MATERIAL TO PROCESS START
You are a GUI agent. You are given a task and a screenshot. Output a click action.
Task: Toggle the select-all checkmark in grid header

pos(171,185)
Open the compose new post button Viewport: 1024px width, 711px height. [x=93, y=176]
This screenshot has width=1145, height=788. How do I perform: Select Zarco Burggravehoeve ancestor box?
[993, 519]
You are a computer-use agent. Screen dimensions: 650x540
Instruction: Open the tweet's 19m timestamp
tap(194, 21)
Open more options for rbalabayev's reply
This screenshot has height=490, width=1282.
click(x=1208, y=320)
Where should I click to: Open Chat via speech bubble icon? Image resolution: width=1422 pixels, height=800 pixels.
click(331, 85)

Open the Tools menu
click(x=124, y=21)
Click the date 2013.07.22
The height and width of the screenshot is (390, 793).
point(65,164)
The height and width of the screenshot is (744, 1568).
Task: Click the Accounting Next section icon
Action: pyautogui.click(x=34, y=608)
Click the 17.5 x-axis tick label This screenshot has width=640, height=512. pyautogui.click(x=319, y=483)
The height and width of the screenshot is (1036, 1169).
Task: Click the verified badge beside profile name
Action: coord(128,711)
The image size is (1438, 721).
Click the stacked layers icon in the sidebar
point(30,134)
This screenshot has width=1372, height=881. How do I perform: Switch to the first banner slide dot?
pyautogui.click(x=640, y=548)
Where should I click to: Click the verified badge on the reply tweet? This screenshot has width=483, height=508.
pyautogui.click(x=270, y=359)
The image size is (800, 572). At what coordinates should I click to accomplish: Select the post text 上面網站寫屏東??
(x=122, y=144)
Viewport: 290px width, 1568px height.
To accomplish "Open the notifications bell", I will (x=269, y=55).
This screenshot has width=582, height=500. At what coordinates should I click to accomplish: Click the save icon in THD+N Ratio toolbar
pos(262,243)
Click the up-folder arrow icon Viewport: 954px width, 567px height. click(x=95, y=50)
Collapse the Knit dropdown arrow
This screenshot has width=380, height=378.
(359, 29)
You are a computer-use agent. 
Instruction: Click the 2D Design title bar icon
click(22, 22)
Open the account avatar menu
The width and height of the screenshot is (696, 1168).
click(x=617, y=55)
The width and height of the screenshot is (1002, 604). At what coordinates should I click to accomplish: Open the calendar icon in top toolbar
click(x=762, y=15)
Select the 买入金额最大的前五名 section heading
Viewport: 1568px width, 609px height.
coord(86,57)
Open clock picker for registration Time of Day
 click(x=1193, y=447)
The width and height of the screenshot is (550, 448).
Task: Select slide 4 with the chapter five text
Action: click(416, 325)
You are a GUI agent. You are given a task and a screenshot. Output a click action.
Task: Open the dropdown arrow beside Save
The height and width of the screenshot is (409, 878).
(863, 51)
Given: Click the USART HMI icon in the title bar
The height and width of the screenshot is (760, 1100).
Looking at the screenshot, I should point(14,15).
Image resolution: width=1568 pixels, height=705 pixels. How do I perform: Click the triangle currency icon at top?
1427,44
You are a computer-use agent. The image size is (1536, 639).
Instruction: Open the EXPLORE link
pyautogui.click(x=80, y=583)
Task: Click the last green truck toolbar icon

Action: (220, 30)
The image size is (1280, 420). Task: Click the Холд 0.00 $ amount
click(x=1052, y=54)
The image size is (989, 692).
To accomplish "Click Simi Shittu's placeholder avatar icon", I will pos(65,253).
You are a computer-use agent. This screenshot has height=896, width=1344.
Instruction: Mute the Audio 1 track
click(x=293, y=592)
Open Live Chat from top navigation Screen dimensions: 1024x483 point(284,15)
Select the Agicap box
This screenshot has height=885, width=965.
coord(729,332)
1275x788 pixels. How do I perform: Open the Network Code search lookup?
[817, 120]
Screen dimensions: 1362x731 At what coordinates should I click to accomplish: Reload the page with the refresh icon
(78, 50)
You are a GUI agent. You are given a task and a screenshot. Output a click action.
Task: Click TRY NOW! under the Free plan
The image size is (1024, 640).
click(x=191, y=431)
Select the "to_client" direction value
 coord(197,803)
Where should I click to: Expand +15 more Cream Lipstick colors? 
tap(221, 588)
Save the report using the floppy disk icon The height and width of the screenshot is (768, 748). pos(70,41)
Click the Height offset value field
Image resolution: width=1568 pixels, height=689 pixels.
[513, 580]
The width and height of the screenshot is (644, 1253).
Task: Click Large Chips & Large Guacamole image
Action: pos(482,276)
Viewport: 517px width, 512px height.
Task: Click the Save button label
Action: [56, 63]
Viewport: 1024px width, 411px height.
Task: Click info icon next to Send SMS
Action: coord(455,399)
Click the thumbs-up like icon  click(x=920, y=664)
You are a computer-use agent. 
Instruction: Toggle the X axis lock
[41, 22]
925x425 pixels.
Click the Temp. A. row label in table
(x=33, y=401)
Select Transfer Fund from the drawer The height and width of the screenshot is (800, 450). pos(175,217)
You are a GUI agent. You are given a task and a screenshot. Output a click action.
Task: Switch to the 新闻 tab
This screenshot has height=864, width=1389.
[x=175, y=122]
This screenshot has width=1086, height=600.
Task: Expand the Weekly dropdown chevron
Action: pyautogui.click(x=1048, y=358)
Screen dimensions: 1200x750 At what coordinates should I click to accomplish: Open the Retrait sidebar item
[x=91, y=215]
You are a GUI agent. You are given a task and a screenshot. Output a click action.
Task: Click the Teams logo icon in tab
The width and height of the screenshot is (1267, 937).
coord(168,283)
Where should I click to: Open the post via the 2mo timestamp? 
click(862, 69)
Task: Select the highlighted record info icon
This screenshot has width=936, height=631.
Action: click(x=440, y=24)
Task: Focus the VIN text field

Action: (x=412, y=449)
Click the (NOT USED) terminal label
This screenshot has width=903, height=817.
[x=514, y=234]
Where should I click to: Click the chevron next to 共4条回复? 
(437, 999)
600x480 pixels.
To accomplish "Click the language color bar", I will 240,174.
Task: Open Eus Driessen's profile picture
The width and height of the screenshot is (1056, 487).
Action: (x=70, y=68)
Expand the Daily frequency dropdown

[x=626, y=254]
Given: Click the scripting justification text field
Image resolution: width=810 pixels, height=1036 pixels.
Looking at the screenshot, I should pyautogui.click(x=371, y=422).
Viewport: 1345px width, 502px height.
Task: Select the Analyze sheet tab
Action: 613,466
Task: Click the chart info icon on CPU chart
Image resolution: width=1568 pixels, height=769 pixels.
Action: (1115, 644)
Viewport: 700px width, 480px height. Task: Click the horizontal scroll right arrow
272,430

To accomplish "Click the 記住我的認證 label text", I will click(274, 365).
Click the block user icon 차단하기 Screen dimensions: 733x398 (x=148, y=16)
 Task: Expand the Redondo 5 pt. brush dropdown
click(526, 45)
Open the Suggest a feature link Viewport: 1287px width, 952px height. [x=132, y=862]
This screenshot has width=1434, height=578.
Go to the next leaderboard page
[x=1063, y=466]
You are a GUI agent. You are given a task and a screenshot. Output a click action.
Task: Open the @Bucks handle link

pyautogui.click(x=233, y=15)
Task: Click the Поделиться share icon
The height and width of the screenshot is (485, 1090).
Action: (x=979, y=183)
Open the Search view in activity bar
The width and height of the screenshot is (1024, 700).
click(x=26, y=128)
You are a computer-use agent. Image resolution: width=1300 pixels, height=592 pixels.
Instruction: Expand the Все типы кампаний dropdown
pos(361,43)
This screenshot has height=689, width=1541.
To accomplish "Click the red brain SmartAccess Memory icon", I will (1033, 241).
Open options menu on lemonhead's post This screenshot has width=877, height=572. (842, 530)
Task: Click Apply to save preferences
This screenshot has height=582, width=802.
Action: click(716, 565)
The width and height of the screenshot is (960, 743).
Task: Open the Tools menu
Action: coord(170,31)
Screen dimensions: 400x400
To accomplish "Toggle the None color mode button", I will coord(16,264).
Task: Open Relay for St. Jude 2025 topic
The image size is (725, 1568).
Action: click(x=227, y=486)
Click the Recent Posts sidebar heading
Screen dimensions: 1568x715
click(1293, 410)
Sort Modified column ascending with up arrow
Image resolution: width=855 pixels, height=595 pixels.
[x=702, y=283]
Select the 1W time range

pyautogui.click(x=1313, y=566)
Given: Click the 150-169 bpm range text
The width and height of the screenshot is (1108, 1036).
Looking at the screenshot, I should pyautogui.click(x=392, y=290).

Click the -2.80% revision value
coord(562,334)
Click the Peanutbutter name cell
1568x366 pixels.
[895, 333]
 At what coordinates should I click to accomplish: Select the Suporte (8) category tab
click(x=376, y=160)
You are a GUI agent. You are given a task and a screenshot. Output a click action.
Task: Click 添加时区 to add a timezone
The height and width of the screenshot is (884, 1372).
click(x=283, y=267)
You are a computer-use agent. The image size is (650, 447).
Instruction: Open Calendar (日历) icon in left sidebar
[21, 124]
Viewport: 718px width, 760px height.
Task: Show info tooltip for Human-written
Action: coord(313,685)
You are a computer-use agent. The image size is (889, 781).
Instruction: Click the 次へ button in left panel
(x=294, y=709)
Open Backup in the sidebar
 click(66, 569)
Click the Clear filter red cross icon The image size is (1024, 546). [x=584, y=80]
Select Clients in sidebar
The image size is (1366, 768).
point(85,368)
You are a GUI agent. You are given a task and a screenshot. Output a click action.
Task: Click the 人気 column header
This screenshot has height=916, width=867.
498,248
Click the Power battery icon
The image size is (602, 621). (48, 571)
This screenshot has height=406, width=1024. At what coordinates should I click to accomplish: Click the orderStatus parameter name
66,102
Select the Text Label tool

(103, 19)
MATERIAL TO PROCESS END
§ **YOUR INSTRUCTIONS**
Within this data, count the lines that include the string "from" and write the number with nothing else.

§ **RESPONSE**
2